Iran

03/02/2010 15:11

La donne diplomatique pourrait-elle avoir brusquement changé avec la révélation subite d'un nouveau site nucléaire iranien, tenu secret depuis des années ? Alors qu'ils étaient réunis à Pittsburgh pour le G20, les présidents américain et français, Barack Obama et Nicolas Sarkozy, aux côtés du premier ministre britannique Gordon Brown, ont voulu en tout cas souligner, vendredi 25 septembre, devant la presse, la gravité des informations dont ils disposent. Les trois dirigeants ont annoncé avoir demandé à l'Agence internationale de l'énergie atomique (AIEA) une enquête urgente sur un site identifié près de la ville iranienne de Qom. Construite sous une hauteur, cette installation est destinée à l'enrichissement d'uranium, une activité dont les résolutions successives du Conseil de sécurité de l'ONU sur l'Iran, depuis 2006, ont demandé la suspension.

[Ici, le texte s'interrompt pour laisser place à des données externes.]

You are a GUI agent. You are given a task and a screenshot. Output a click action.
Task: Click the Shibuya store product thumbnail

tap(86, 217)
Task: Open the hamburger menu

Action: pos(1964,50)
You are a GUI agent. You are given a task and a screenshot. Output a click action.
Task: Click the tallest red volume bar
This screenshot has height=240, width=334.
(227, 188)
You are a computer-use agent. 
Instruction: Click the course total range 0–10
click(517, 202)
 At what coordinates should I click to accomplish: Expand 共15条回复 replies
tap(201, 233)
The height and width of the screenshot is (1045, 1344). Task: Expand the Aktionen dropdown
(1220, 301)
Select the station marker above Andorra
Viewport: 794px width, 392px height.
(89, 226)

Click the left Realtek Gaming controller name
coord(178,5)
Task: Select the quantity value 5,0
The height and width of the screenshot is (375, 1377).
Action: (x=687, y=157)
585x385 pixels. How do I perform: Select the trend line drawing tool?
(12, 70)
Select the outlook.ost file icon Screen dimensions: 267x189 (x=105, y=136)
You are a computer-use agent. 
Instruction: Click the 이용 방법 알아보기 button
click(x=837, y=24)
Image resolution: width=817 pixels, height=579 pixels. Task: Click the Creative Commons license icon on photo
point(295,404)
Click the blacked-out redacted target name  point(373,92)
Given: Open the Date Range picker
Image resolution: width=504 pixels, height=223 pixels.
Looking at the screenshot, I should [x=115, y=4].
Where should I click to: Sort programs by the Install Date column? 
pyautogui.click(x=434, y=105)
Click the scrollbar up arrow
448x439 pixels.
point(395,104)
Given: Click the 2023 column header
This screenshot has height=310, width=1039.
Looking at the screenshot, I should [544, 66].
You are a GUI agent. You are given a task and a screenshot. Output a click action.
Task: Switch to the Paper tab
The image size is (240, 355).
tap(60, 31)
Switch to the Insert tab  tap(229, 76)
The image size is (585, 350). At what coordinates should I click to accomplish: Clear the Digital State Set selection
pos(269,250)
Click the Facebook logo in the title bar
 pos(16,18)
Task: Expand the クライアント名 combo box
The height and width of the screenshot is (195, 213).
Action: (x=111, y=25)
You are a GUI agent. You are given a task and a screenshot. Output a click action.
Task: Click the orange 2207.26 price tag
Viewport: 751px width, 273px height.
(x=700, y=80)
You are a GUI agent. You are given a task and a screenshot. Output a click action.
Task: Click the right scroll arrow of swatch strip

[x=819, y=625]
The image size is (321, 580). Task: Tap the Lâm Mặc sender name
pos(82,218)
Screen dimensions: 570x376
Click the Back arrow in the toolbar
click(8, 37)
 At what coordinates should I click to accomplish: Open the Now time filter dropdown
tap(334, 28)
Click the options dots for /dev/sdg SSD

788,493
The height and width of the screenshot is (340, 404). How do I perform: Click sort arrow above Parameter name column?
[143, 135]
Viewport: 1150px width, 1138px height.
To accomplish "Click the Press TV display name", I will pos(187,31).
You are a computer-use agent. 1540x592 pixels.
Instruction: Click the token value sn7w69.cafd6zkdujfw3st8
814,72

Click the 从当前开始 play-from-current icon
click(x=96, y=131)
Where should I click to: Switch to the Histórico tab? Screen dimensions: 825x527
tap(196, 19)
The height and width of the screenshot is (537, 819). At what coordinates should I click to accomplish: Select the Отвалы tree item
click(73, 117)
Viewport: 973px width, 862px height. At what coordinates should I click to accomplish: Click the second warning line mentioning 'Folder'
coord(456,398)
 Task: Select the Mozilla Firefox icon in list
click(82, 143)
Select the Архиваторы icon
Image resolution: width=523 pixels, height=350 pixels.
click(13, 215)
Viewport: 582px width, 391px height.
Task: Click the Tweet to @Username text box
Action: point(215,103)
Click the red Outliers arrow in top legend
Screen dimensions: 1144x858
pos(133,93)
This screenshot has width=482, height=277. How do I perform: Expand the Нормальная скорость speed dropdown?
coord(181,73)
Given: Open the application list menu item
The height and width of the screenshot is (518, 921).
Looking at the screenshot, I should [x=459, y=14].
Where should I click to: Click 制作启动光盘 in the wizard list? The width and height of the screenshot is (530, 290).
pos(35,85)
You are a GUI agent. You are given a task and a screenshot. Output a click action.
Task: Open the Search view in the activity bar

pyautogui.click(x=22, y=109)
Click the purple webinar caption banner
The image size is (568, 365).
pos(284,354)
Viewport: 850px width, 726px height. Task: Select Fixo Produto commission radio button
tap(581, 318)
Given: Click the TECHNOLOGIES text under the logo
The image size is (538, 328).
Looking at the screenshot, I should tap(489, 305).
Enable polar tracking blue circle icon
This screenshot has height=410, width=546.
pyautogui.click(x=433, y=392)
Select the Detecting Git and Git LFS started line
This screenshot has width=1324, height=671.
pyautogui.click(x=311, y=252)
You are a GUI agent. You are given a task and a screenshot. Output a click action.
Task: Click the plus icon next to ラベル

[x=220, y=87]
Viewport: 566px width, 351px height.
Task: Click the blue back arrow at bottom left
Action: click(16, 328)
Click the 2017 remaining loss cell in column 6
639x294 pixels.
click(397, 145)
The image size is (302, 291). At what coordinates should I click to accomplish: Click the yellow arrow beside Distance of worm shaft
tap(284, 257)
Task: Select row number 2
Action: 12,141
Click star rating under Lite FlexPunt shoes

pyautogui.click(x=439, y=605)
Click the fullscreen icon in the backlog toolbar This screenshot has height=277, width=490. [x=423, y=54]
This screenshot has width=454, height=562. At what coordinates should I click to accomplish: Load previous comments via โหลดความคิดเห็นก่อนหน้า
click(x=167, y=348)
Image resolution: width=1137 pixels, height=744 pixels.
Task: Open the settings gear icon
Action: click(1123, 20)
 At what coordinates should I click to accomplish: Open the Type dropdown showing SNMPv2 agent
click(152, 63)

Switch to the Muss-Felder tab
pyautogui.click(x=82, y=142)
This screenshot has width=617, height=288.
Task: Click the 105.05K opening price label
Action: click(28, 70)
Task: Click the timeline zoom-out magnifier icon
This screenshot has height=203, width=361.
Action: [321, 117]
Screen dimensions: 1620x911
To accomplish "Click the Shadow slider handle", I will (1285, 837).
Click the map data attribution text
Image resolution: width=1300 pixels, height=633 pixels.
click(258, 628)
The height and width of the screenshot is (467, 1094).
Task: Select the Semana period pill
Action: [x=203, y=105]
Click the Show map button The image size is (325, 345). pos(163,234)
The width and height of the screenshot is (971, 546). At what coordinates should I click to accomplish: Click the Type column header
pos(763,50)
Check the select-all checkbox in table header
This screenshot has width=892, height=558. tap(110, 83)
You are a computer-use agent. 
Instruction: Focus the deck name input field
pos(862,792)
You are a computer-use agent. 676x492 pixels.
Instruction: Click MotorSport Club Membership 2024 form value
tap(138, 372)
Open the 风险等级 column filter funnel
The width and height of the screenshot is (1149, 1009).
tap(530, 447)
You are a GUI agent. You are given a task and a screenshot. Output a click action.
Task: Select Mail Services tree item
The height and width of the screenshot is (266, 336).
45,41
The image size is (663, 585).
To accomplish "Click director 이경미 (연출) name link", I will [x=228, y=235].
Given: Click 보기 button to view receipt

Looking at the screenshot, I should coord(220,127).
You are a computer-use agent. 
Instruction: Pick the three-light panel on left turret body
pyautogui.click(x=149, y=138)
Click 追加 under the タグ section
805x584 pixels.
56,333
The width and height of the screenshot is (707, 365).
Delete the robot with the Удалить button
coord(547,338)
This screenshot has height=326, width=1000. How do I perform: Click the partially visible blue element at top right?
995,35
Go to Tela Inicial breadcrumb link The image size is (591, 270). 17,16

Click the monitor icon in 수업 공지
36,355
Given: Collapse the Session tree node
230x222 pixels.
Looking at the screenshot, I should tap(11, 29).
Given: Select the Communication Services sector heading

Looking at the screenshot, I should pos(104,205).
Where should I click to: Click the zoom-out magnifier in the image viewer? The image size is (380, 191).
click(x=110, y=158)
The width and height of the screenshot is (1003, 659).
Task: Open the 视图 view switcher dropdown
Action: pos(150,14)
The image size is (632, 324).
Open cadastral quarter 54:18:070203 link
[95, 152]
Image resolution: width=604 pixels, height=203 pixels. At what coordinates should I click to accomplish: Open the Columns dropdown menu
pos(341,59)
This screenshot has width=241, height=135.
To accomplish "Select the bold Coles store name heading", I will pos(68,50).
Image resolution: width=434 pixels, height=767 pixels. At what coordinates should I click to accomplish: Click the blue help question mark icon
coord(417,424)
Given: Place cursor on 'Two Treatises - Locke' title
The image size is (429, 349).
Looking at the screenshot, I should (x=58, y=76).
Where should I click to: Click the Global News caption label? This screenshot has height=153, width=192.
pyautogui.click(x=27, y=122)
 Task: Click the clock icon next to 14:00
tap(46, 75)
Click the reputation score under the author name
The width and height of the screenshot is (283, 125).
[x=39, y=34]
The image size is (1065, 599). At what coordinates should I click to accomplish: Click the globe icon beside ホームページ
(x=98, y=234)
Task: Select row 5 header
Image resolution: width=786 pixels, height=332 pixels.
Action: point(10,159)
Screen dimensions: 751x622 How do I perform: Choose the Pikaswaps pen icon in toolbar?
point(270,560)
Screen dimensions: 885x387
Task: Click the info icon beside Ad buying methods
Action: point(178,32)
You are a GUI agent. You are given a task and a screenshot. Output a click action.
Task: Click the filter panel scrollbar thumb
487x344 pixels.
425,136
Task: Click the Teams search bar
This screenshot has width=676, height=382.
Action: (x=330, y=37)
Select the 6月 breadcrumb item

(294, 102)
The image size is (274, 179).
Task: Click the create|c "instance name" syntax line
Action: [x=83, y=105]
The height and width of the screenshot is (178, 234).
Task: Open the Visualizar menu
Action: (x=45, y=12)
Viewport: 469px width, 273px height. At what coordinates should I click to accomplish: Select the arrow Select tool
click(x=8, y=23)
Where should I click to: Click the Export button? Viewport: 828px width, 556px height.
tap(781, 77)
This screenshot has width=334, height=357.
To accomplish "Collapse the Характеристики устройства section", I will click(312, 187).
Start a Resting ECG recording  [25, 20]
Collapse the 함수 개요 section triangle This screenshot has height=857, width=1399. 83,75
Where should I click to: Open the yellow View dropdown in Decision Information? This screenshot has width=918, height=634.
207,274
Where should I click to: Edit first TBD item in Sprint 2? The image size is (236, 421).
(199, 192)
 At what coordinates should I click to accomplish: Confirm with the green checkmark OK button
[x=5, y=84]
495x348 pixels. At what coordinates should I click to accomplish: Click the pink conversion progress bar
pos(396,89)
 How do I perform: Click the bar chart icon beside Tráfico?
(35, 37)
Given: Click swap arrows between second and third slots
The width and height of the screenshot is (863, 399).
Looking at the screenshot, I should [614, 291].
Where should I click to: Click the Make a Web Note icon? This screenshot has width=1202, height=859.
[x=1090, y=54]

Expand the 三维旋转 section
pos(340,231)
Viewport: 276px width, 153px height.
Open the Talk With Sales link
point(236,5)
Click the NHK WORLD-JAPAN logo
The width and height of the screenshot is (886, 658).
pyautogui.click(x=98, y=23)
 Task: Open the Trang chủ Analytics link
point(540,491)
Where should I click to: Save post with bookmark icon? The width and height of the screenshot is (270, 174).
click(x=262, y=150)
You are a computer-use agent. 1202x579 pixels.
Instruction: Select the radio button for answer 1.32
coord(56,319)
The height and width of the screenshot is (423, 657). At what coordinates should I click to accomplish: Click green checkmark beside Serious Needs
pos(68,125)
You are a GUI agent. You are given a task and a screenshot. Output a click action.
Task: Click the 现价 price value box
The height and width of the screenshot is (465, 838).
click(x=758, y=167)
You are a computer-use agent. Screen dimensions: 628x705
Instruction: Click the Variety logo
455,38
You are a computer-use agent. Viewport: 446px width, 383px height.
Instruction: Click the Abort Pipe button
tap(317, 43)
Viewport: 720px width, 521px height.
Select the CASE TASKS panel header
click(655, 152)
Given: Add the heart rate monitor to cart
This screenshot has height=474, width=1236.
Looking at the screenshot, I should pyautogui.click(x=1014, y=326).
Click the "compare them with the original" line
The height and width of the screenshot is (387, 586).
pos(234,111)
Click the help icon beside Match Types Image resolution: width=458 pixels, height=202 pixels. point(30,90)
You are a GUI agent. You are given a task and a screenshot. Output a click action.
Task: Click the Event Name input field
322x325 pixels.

Selon nos informations, la France souhaitait que le site de Qom fasse l'objet d'une prise de parole des dirigeants occidentaux lors du sommet extraordinaire du Conseil de sécurité de l'ONU du 24 septembre, présidé par M. Obama et consacré au thème du désarmement nucléaire. Pour Paris, c'était le meilleur moment pour révéler à la face du monde l'ampleur des dissimulations iraniennes en matière de prolifération. Un passage du discours de M. Sarkozy aurait même été initialement préparé pour cela.

L'administration Obama s'est formellement opposée à ce que le grand déballage intervienne à ce moment. Elle voulait à tout prix éviter de 'gâcher' l'impression de succès qui se dégageait de l'adoption à l'unanimité d'une résolution sur le principe de la recherche d'un monde sans arme nucléaire. C'est donc le lendemain, vendredi, que l'événement a eu lieu, alors que tout le monde était déjà à Pittsburgh (Pennsylvanie).

Il s'agit d'un tournant. Le facteur aggravant que constitue pour l'Iran l'existence du site de Qom a pour effet d'apporter des arguments supplémentaires aux Occidentaux devant la Russie et la Chine.